§ ABOUT THIS EXERCISE:
Go through the records below and show every line with the string "computer".
Top of MATERIAL FOR THIS TASK
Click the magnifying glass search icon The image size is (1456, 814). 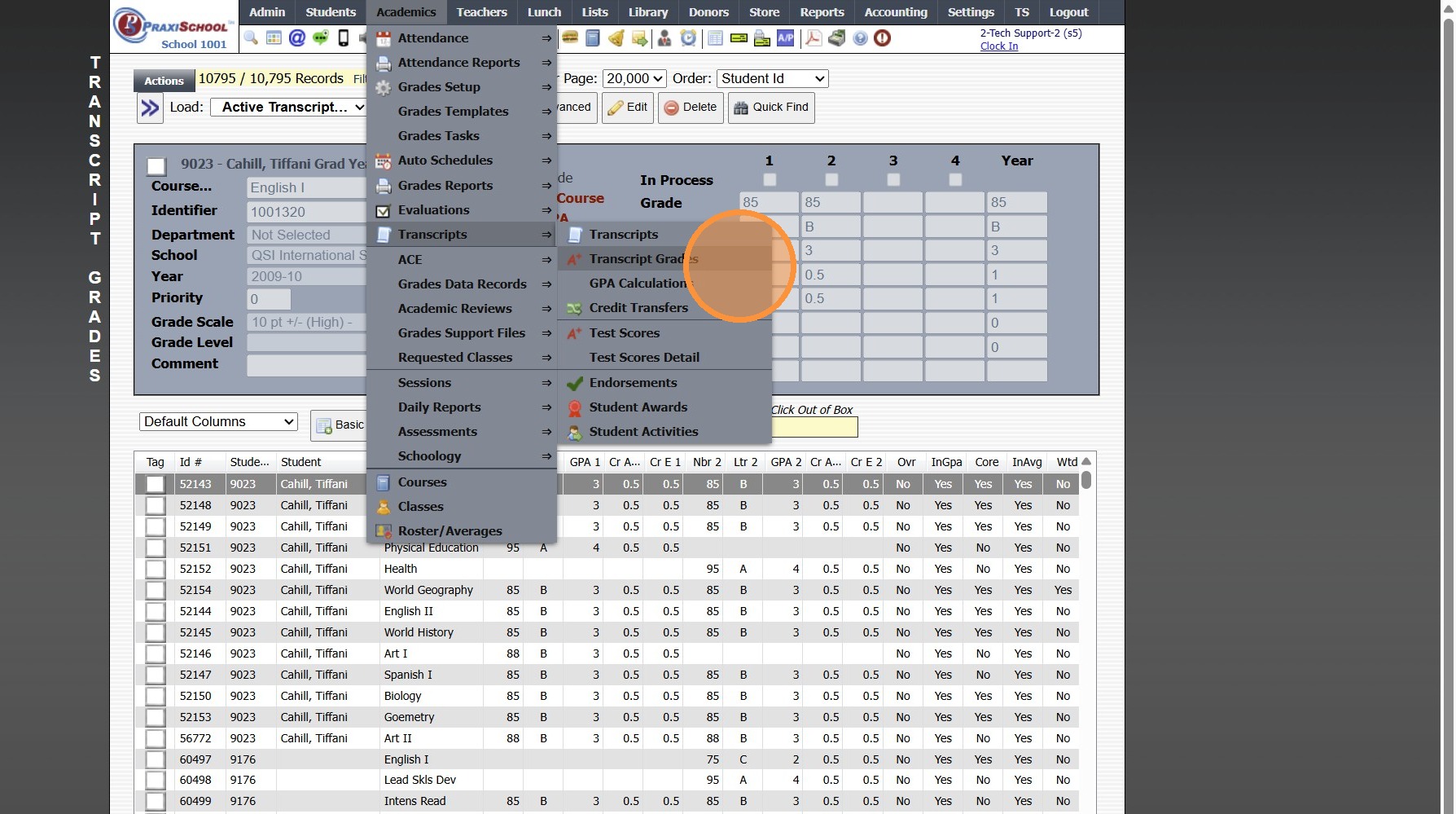251,38
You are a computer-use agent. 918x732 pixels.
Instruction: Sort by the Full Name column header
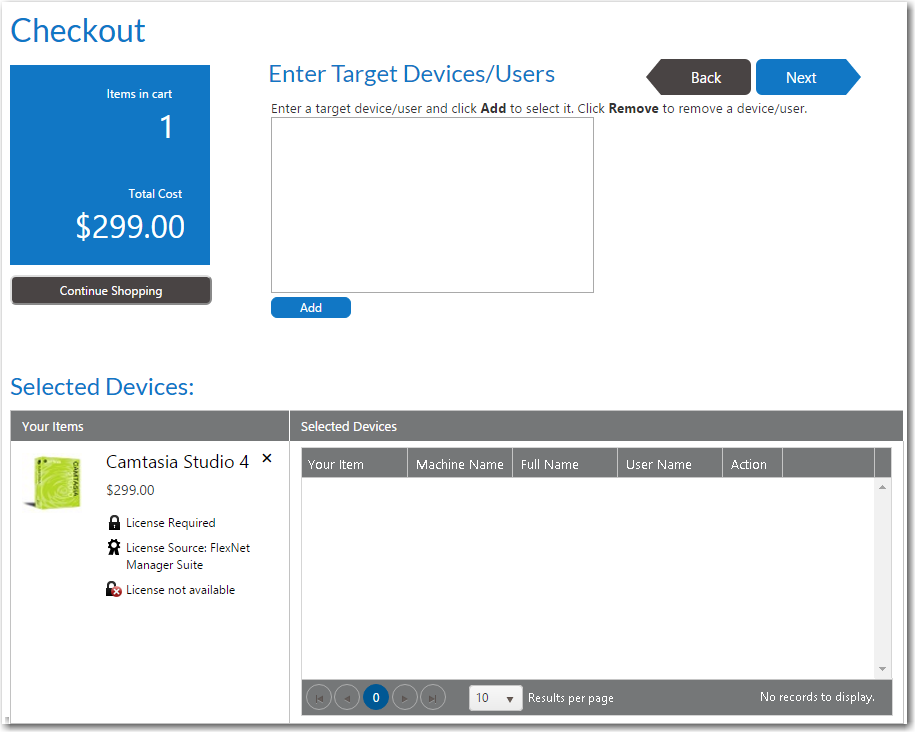pos(564,464)
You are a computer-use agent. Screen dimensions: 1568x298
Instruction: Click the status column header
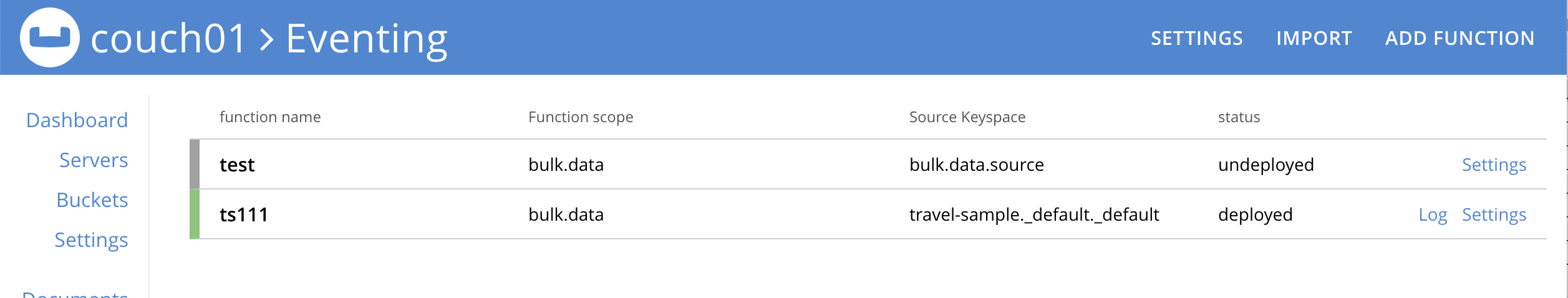(x=1239, y=117)
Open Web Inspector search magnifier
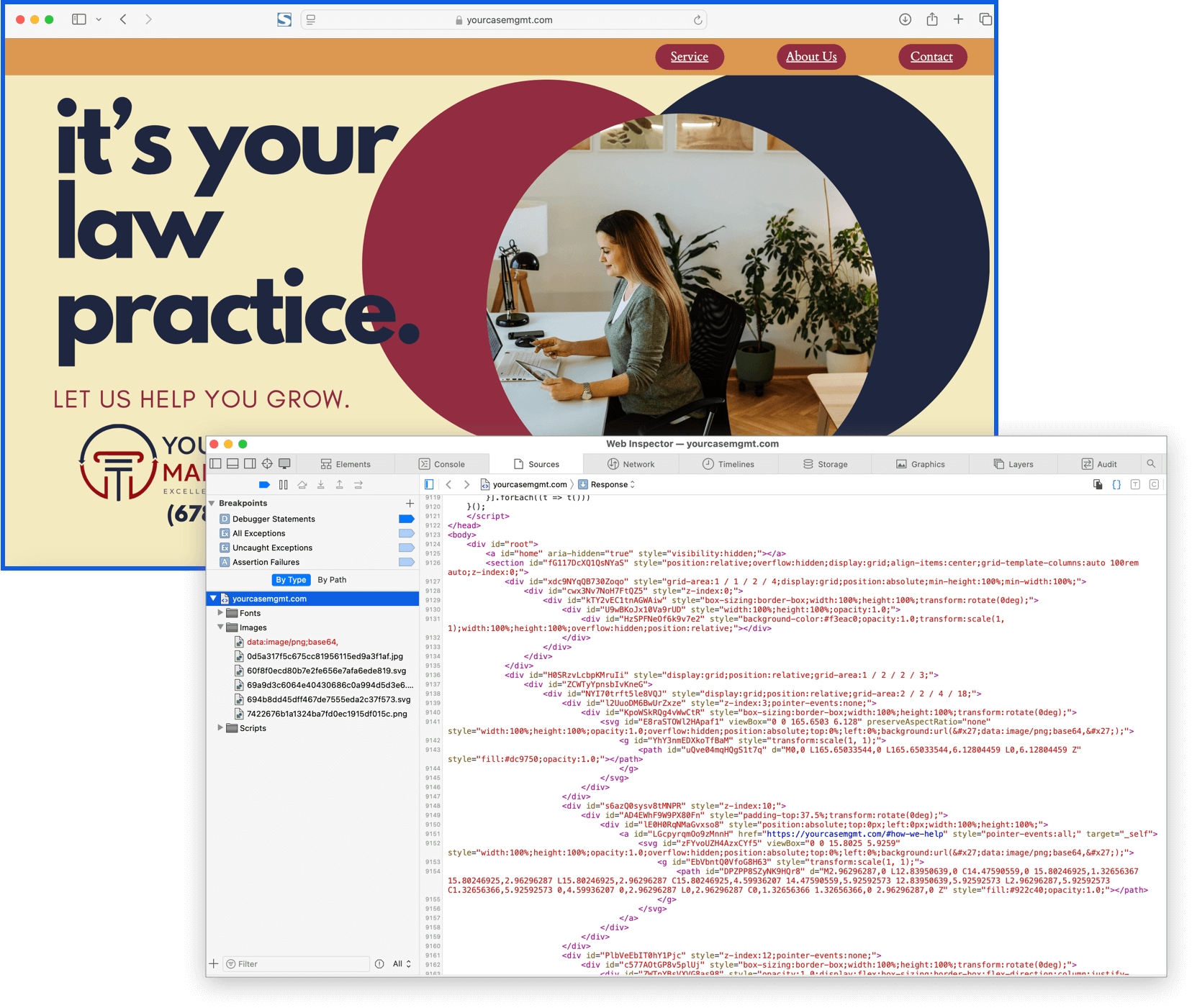This screenshot has height=1008, width=1192. click(x=1151, y=464)
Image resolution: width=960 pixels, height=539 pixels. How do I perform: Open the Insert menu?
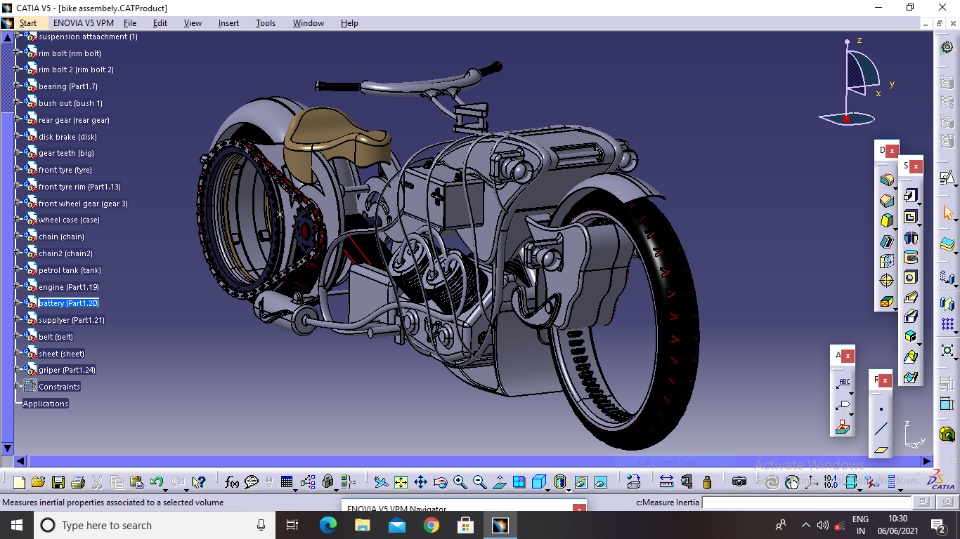(x=229, y=23)
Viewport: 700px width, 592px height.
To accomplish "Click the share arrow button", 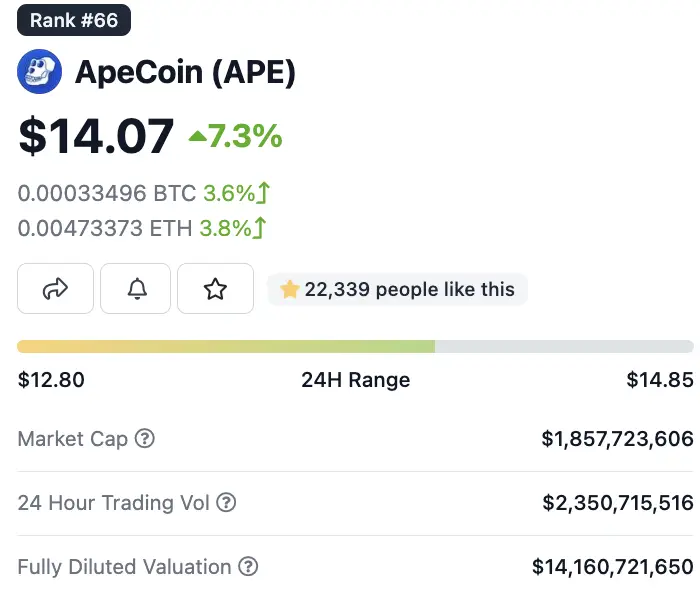I will 55,289.
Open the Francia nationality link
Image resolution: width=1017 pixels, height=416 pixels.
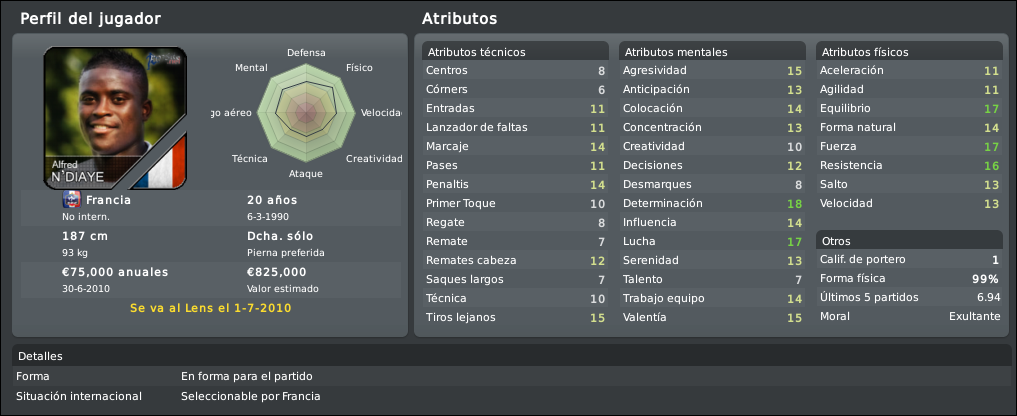click(108, 200)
Bottom of MATERIAL FOR THIS TASK
§ ANSWER SPACE:
You are a computer-use agent. 918x732 pixels.
You are a computer-use agent. Screen dimensions: 1568x298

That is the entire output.